January 5th, 2020

Spotting the lie: Study finds a more accurate measure of honesty

One of the first patients August Price, M.A., saw at his practicum at the Boston VA was deemed a malingerer by an outside neuropsychologist because he’d failed validity testing. However, after Price conducted an extensive assessment, it turned out that the man actually had early-onset Alzheimer’s disease.

This made me realize that the field could be doing better in screening for effort in geriatric populations,” said Price, a fifth-year clinical psychology student at William James College in Newton, Mass.

This experience inspired Price to focus his doctoral research on a more accurate way to measure malingering—by monitoring electrical activity in the brain.

Consequently, Price had 20 probable Alzheimer’s disease patients complete an attention-based task. He also had 20 older healthy participants perform the same attention-based task twice.

For the first time, participants were told to perform honestly. For the second time, they were told to pretend they had dementia. Price handed participants a symptom checklist he pulled from Google. He didn’t provide any other instructions, so this would be a “realistic interpretation of how someone might pretend or simulate dementia,” Price said.

Findings revealed that the healthy participants produced almost identical electrical potentials during both testing sessions. “In essence, they were unable to fake or manipulate their brain wave activity,” Price said.

This research may have broader implications. According to an article in the Journal of Clinical and Experimental Neuropsychology, “Malingered symptoms have been of increasing concern in neuropsychological assessment because most cognitive tests require optimal effort from the evaluee in order to achieve results that accurately reflect brain functioning.”

In other words, as Price said, having an accurate measure of validity is vital because it provides “diagnostic clarity.” It “adds to the ability to diagnose and give accurate, effective recommendations for treatment.”

As Price’s practicum experience illustrates, many individuals don’t intend to be deceptive. In fact, according to Price’s advisor, Jason Osher, Ph.D, associate professor at William James College, there are many reasons why someone’s performance may be compromised.

For example, he said, individuals might be struggling with severe anxiety. During the assessment, “their thoughts are being taken up by all the things that are making them anxious. Their attention is divided, and there’s no way they can devote the same amount of effort.”

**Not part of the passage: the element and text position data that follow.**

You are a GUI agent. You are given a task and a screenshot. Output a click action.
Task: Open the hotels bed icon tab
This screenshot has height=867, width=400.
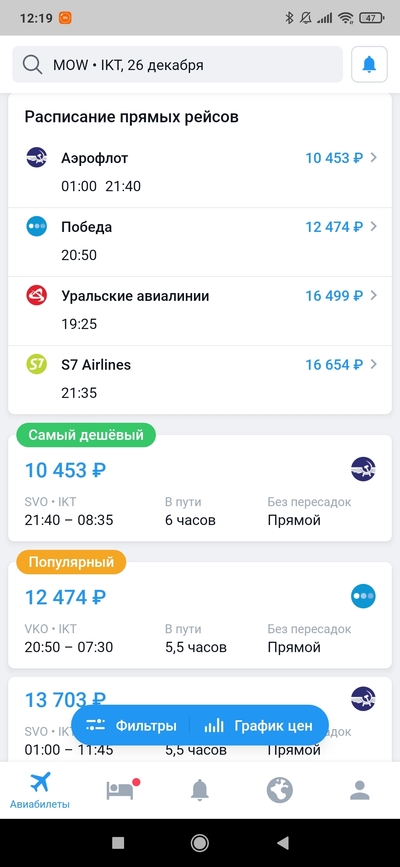(120, 790)
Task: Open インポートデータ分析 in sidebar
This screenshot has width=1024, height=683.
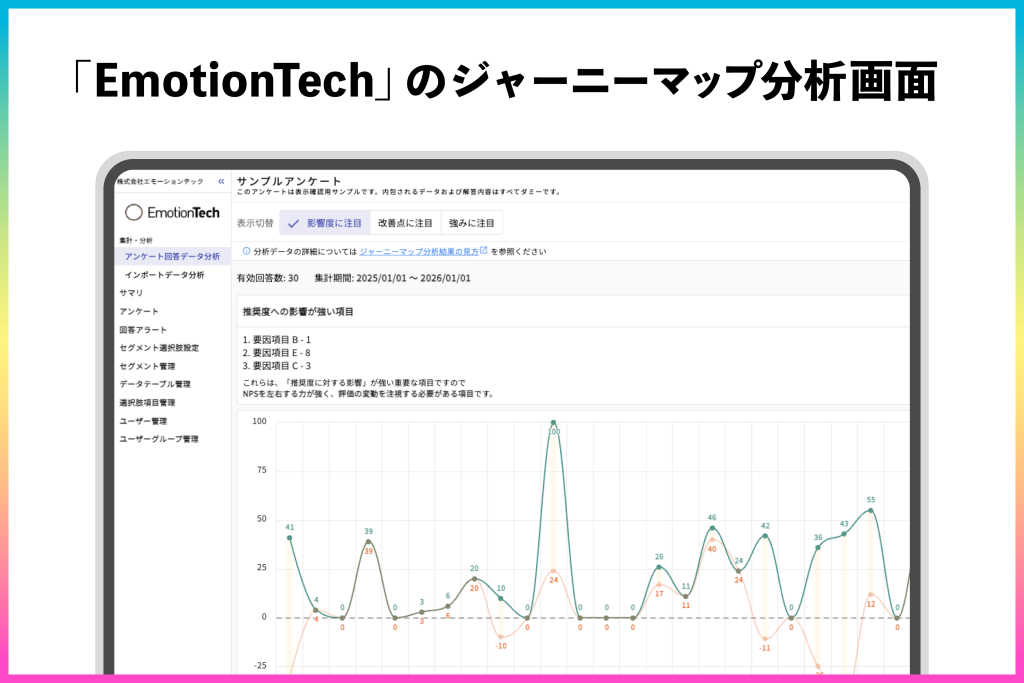Action: click(164, 275)
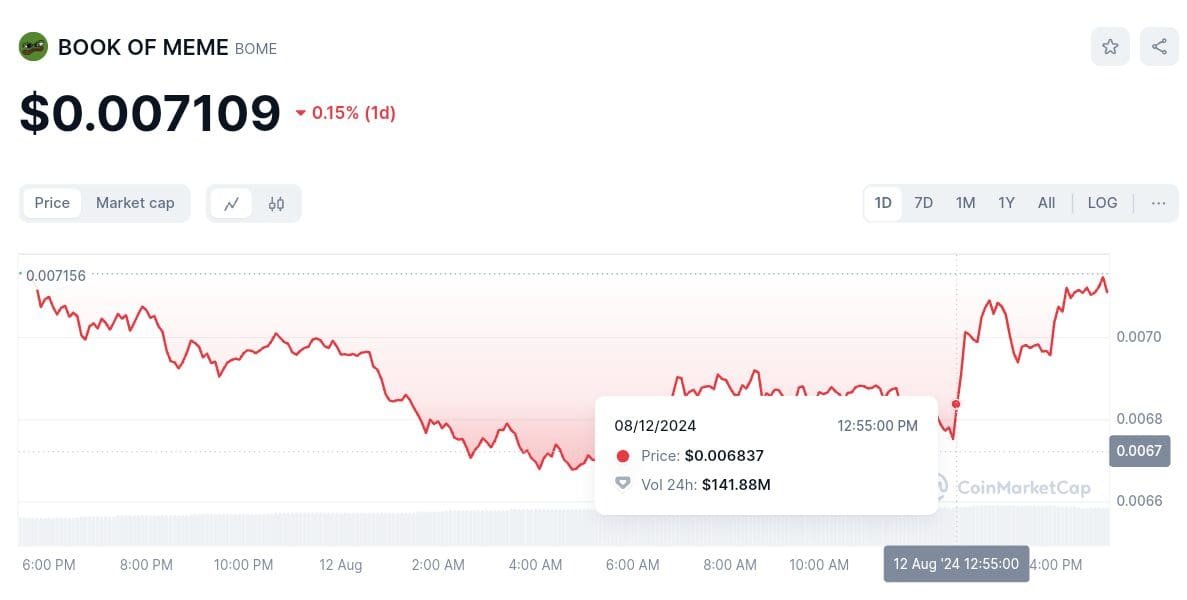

Price noted that research also has found that severe depression can hinder performance, because individuals are, understandably, unable to focus long enough to take the demanding cognitive tests.

Osher said, “Low performance might not mean a cognitive deficit; it might be an intense mood disorder.”

Having an accurate measure of malingering also is critical in situations where individuals are being deceptive—particularly when money is a significant incentive. For example, individuals may fake the severity of their symptoms to gain greater disability benefits or compensation from a car accident.

Price is planning to extend his research to individuals with a traumatic brain injury (TBI). Recently, he read that “40 percent of TBI patients are flagged for suboptimal testing.”

TBI is a broad and heterogeneous group,” Osher said. Two individuals with similar injuries can be impacted in very different ways, he said, making it difficult to understand what’s really going on with a person.

In short, “It’s messy. Any clarity we can get would be really helpful.”

Price noted, “The developments made in neuroscience are really tremendous,” and he encourages psychologists to “embrace the new technology we have at our disposal.”

Margarita Tartakovsky, MS, is a Florida-based freelance writer and an associate editor at PsychCentral.com.